今日は同居人の大半が遅くなるとは聞いていたが、それでもこの時間にはすでに湊は帰っているはずで、今日は帰ったら撮りためていたアニメを見るのだと朝食の時に言っていた気がする。しかし耳をすませてみてもテレビの音さえ聞こえず、シンと静まり返っている。
家の中にいたら必ず挨拶は返す。それは誰が決めたわけでもないがこのルームシェアを始めた時から自然と皆が欠かさず行ってきたことで、ならば湊はどこかに出かけているのだろうかと考えたが、それならばそれで不用心極まりない。
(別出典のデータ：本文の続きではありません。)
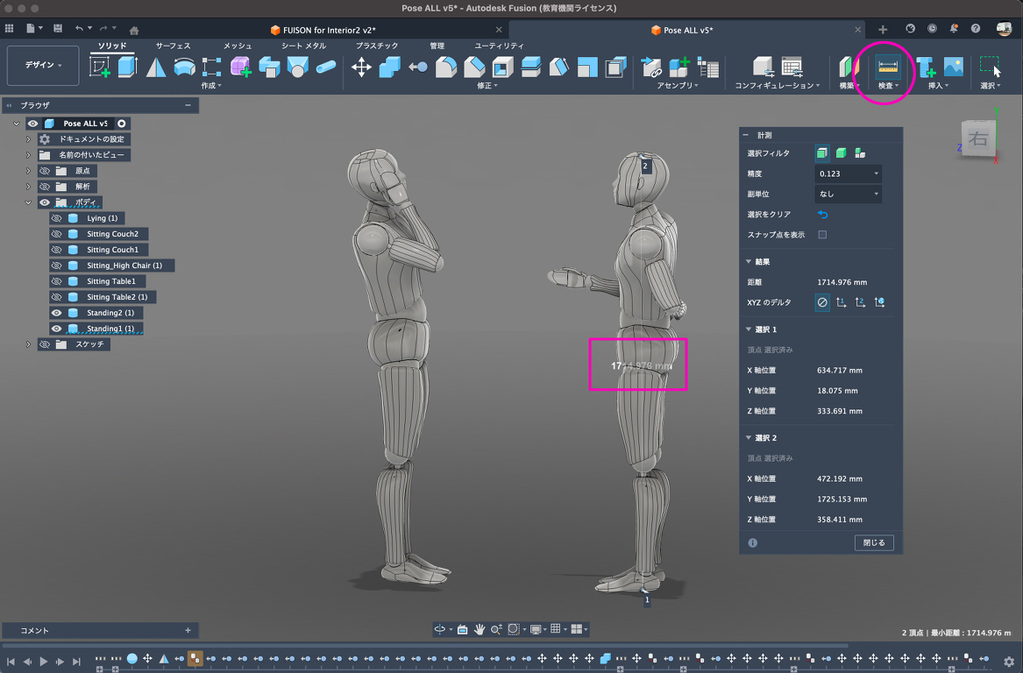This screenshot has height=673, width=1023.
Task: Open the 精度 precision dropdown
Action: click(x=848, y=174)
なぜなら玄関の鍵は開いていたからだ。
どうしたのだろうと首を傾げつつもリビングに繋がる扉を開けば、そこに何も映っていないテレビを茫然と見つめながら身じろぎ一つしない湊がポツンと座っていた。蒼が帰ってきたことにさえ気づいていない湊は完全に心ここにあらず、抜け殻のようだ。彼も含め、彼の周りには色が抜け落ちている。
「……み、湊? どうしたの?」
まだ最終回ではなかったはずだが、そんなにも燃え尽きてしまうようなアニメだったのだろうか?
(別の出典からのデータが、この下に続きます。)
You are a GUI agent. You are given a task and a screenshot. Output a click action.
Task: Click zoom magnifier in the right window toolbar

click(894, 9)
そんなことを思っていれば、ようやく湊がぎこちなく蒼を振りかえる。「ァ……、オカエリィ……」と実に力のない声が返ってきて、いつも人一倍テンションの高い彼だから余計に違和感に苛まれる。
「何かあったの?」
問いかければ、未だ魂の抜け落ちたような瞳をしながら湊が口を開く。
「ねぇ、あおい……。なんで、俺が好きになるキャラってさ……、死亡率百パーセントなのかな……?」
察するに、どうやら今回のアニメで湊お気に入りのキャラがフラグを回収されたらしい。そういわれれば確かに湊が「好き」と言ったキャラは男女問わず最終回まで残っていないことが多かったが、しかしいつもは悲しみこそすれこれほどまでに抜け殻にはならなかったはずなのに。よほど好きなキャラだったのだろうか?
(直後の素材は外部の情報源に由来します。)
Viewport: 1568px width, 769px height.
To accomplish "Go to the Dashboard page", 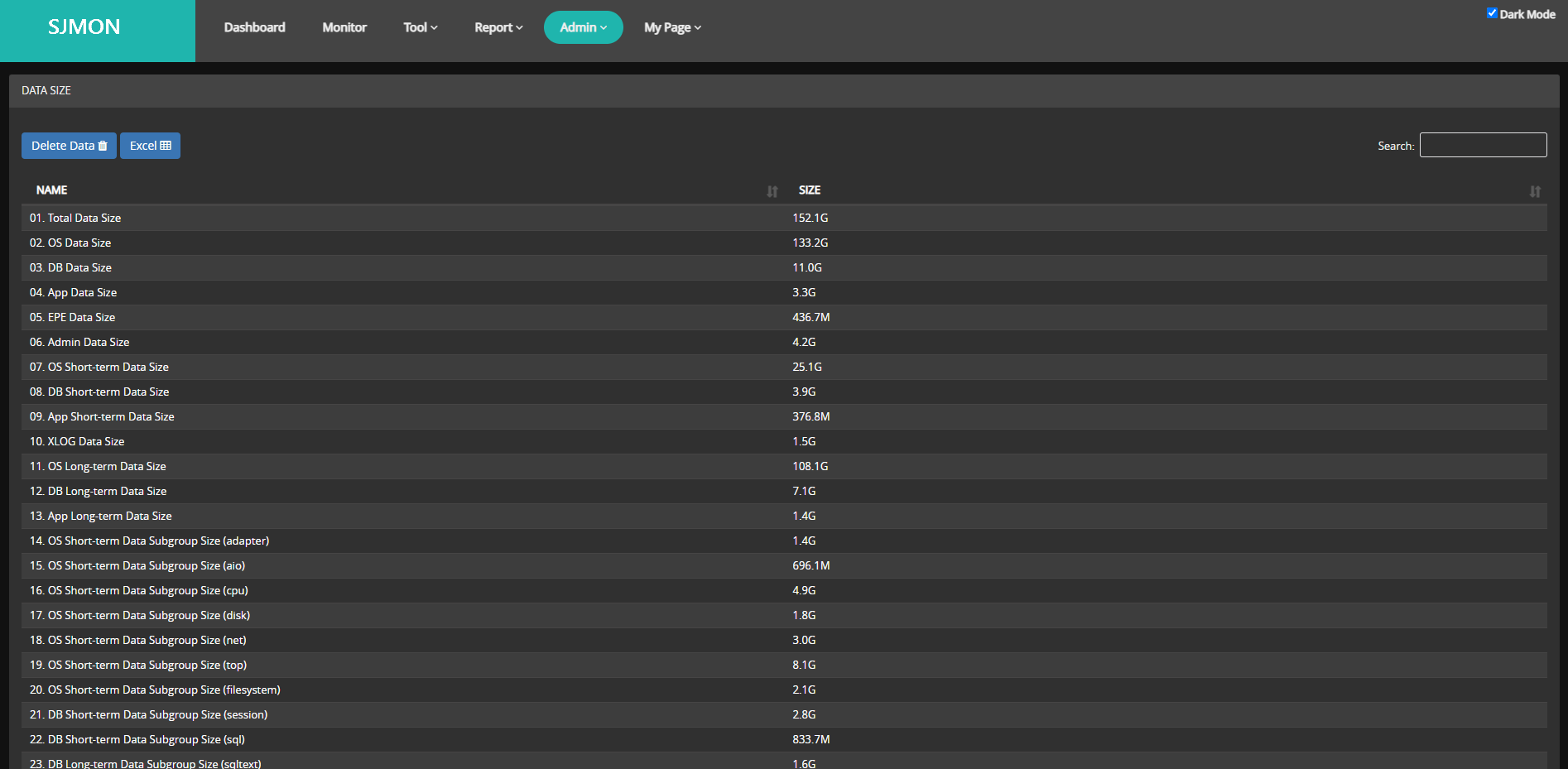I will [254, 27].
「そっか……。まぁ、でも、フラグは立ってたんでしょう?」
「ぃゃ……、なんでか突然だった……。それはもう心の準備なんてさせねぇよってくらい突然だった……」
だから今回は死なないかもってちょっと期待してたのにぃ、と思いっきりクッションを抱きしめて嫌だー、認めないぃぃぃ、と叫んでいる湊に蒼は自らの鞄を漁り、中にあった湊が大好きなチョコレート菓子の箱を取り出して、無言で彼に渡す。そしてスマホを取り出し、同居人にメッセージを送ったのだった。